Una ragazza, pur rischiando di essere troppo normale - cioè illegale - avverte che "ce lo dicono tutti che è proprio difficile lavorare con noi. "Un altro esplode il caso dell’imprenditore che paga il lordo ai suoi dipendenti perché non vuole fare il sostituto d’imposta: non si accorge di ripetere i temi filoLife dei radicali antiprodiani degli anni ‘90. Un’altra non capisce perchè si dica sempre radicali italiani ma poi si raccolgano le firme, quando si riesce, per una lista binominale, Marco ed Emma: " ma che senso ha". In fondo il movimento carismatico, se troppo piccolo, diventa familista, alla Mastella, magari non di una famiglia tradizionale.
Poi il radicale da Frosinone vuole a tutti i costi raccontare l’episodio della circolare: "Questo mio amico mi porta con la macchina nuova; quando la circolare per evitare una macchina parcheggiata male, invade la nostra corsia, lui non cambia direzione perchè - mi dice - abbiamo ragione noi. Abbiamo ragione noi e finisce che la circolare gli distrugge la macchina, e noi uno spavento". Ed è tutto lì: i contenuti liberali e libertari, affossati col filoprodismo, scambiando l’8% di un tempo con 9 deputati regalati e l’ostinazione del - abbiamo ragione noi - mentre il paese ti passa sopra come un rullo compressore. Quel che preoccupa è che anche i laici ed i radicali passati nell’altro campo in omaggio alle tesi filodestre degli anni ‘90, hanno perso il loro fil rouge.

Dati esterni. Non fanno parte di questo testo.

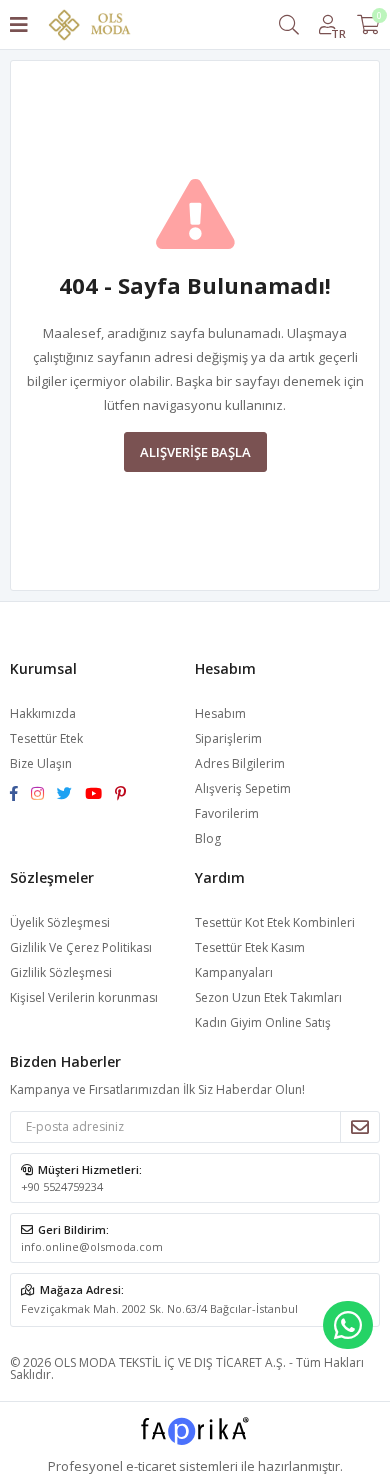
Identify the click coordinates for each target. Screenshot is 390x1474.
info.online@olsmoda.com (92, 1246)
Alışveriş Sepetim (243, 788)
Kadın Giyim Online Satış (263, 1022)
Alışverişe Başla (195, 452)
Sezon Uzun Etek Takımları (268, 997)
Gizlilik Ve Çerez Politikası (81, 947)
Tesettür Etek (46, 738)
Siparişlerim (228, 738)
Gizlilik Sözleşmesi (61, 972)
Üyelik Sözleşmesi (60, 922)
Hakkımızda (43, 713)
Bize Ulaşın (41, 763)
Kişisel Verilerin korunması (84, 997)
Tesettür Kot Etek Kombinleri (275, 922)
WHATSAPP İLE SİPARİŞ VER (348, 1325)
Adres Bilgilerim (240, 763)
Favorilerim (227, 813)
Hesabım (220, 713)
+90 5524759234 (62, 1186)
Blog (208, 838)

Invece di cercare di portare gli ex commilitoni con loro, Libertiamo e company si sono buttati a capofitto nelle lotte interne delle componenti storiche del centrodestra; il che permette loro di andare in Tv o partecipare ai convegni, ma di non alzare un voto in più. In fondo bisogna ben essere come si è, anche se la comoda tattica dice il contrario; se no fai una musata centrale con la circolare.